Thick Crepes with Zucchini Puree or Pralinutta

Mar
No Comments   Posted by odile |  Category:accidents, chocolate, egg, french, zucchini

I think the most amusing part of this one is that the recipe I started with is labeled “Eggplant Dumplings in Cherry Tomato Sauce” in my Antipasti recipebook. Sadly, this recipe didn’t quite completely work out- hence it being labeled in the accident category. But it was an educational experience, and one I was able to turn around… mostly… in the end.

My mistakes began with the eggplant filling. I made far too many changes here, wanting to be adventurous. Here’s what went into the filling:

  • 3 zucchini squashes (I misread the recipe and didn’t realize it called for eggplant…)
  • 1 stem of green onion
  • 2/3 cup chopped cilantro
  • 2 tablespoons olive oil
  • 1/3 cup water
  • 1 tablespoon organic low-fat vanilla yogurt (not cooked- added right before blending into puree)
  • salt and pepper

I took the lot, covered the pot, and let it simmer on medium heat for quite some time (perhaps about 20 minutes?) until the zucchini was fairly creamy. I then transferred the mixture to a bowl and put it in the freezer for about 20 minutes- then the fridge for another 15- then out on the counter for another 5 (it picked up a number of frequent flyer miles what with all this travelling). Meanwhile, I chopped about 1.5 cups of carrots, a handful of cherry tomatoes, added a little dark brown sugar, closed the pot again (after having scrubbed it thoroughly, o’course) and let it simmer. Unfortunately, I decided it was safe to sit with the boyfriend and sister to eat the strudels at this point… and thus the mixture had burned and caramelized to tar (I have issues with tar! Just like the failed tarte tatin…) and I had to throw the thing out.
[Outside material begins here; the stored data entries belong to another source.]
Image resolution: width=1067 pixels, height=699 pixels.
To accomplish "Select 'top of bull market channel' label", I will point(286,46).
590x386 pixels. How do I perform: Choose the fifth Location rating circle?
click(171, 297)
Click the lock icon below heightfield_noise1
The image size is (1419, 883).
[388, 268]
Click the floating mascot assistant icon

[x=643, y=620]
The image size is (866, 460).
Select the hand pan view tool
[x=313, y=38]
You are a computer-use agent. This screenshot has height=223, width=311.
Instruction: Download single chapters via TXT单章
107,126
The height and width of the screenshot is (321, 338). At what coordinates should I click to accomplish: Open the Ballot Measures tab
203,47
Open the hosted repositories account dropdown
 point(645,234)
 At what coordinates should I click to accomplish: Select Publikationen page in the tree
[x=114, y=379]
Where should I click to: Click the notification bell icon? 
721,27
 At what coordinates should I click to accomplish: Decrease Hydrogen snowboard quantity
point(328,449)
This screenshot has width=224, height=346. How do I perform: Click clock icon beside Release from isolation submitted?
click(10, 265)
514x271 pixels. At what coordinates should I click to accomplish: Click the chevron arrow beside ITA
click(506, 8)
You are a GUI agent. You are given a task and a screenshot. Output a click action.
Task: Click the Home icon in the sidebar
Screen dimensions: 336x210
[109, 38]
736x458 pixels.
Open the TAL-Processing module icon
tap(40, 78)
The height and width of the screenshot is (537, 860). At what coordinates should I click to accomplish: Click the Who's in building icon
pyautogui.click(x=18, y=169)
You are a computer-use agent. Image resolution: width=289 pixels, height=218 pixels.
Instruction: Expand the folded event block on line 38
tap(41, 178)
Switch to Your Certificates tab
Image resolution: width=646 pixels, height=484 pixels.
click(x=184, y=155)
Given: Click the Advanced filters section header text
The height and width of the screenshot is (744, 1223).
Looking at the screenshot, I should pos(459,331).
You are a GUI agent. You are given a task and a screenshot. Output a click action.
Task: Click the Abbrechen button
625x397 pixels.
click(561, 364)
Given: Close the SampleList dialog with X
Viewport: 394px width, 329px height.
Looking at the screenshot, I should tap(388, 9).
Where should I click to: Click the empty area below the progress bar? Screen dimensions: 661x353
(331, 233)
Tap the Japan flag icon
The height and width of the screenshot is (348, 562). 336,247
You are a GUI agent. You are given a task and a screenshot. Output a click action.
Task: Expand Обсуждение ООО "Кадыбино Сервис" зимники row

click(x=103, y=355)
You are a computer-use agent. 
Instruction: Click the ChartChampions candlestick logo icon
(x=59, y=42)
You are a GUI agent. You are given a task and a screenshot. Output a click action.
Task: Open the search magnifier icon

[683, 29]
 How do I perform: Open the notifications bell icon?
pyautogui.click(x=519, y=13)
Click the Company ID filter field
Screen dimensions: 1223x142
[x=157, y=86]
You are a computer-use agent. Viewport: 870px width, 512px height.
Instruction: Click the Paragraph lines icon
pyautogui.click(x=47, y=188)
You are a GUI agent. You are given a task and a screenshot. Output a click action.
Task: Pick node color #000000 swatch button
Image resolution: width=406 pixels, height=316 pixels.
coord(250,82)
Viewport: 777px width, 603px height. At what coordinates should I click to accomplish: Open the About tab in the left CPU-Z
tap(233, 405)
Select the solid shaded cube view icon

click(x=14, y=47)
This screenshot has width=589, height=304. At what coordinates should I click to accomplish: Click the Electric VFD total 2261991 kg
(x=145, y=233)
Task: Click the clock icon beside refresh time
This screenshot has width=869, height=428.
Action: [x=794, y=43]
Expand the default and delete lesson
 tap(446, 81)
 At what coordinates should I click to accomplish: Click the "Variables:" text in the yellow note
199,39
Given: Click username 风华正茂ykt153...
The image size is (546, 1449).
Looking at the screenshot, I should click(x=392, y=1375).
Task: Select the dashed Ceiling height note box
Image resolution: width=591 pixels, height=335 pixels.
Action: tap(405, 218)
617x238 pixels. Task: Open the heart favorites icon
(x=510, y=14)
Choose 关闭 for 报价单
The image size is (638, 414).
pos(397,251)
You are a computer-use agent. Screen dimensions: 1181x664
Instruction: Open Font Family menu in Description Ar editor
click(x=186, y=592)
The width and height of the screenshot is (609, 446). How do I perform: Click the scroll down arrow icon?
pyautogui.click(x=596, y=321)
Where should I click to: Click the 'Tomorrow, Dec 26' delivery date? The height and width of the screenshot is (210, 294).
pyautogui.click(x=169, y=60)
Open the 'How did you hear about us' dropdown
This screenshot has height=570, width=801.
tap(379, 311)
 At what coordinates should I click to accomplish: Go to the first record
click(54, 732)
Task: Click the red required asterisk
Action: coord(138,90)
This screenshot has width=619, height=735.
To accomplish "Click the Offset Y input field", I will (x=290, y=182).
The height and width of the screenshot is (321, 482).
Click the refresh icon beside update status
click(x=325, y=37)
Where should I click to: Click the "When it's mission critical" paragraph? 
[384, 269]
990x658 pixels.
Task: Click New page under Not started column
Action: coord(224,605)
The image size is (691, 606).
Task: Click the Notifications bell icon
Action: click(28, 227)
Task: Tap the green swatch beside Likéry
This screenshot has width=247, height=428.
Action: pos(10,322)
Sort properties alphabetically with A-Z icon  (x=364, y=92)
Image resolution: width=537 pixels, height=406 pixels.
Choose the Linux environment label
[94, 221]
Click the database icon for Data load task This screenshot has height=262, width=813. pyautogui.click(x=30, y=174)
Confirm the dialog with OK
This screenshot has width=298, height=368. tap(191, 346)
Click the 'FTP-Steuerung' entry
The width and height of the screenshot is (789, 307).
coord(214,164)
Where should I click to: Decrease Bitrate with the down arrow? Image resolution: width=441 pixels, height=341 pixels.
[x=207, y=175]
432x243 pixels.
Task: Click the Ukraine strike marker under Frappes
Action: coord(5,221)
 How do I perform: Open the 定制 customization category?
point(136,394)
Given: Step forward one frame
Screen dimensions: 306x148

This meant no carrot-tomato sauce to put the bundles in- which, in the end, was for the best, as my crepes were too thick to bundle!

To make the crepes, I followed the suggestions in the book, but halved the recipe: Mix a cup of milk (I used skim), 3/4 of a cup of AP flour, and an egg. Whisk, then let sit for 15 minutes. Then lightly coat a sautee pan with olive oil, ladle a bit of the batter on, and cook each side for about 3 minutes or until browned until you’re happy. For a more tortilla-looking crepe, add more oil- for a more burnt crepe, keep the pan as dry as possible.

Unfortunately, the zucchini puree turned out not yummy at all. It’s not unpalatable, but the boyfriend and I agreed the taste was off. Why do you think this was? Does anyone know? Which ingredient do you think is the main culprit? Is zucchini just not meant to be pureed? 

Clearly there was only one thing to do here: take picture with the puree, then take it out and replace it with a far better alternative. Out came the jar of pralinutta (yes, I know, it’s not nutella- I was curious to try the domestic alternative, and it’s quite nice)- just spread it on, roll up your crepe, and yum! Much better- though no longer an appetizer and now a dessert, at least it was partially saved.

…By the way, if anyone wants the puree, it’s sitting in the fridge, waiting for someone to show it some love (and that shan’t be me!) And if someone has suggestions on how to better make that puree in the future, I’m all ears!